[SOURCE MATERIAL — start]

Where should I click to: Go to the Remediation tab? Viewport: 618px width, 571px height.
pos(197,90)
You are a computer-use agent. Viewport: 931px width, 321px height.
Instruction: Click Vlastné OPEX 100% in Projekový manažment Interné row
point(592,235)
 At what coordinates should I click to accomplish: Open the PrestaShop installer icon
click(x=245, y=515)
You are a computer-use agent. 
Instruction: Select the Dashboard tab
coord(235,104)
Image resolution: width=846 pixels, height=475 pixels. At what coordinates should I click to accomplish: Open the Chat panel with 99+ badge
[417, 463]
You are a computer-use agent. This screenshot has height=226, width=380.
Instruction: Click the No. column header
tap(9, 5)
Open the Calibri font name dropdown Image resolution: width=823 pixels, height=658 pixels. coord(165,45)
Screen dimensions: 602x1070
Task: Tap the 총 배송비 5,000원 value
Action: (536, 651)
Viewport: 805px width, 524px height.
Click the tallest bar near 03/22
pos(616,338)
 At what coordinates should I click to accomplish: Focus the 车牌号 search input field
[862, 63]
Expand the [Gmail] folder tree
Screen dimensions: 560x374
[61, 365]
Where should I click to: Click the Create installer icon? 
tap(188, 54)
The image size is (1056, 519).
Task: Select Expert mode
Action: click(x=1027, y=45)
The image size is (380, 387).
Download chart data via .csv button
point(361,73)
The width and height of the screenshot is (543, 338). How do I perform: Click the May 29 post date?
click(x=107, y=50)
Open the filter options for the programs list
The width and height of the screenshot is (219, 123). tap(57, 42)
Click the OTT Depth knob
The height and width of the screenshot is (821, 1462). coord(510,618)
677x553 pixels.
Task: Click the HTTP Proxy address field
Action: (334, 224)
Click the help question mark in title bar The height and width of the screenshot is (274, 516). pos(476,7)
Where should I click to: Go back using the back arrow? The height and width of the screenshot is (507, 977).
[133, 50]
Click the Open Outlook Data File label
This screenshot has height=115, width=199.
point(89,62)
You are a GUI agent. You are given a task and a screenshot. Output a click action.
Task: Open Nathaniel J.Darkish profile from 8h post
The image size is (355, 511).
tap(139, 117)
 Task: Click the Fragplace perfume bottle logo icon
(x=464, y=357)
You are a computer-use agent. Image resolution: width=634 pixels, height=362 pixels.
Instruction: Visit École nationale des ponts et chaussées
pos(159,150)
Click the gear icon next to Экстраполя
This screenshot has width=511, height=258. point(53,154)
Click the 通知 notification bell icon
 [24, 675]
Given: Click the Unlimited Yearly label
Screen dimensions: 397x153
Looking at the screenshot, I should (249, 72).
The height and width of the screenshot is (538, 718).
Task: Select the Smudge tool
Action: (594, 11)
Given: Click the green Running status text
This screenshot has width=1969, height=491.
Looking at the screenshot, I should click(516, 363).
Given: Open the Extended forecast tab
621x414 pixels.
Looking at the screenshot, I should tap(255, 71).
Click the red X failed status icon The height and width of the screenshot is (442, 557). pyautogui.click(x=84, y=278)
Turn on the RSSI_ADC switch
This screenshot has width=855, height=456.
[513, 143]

[SOURCE MATERIAL — finish]

## WORK INSTRUCTIONS
From the records, copy every line that has the string "status" in it.

## SOLUTION TO THIS PROBLEM
Given: Click the green Running status text
Click the red X failed status icon The height and width of the screenshot is (442, 557). pyautogui.click(x=84, y=278)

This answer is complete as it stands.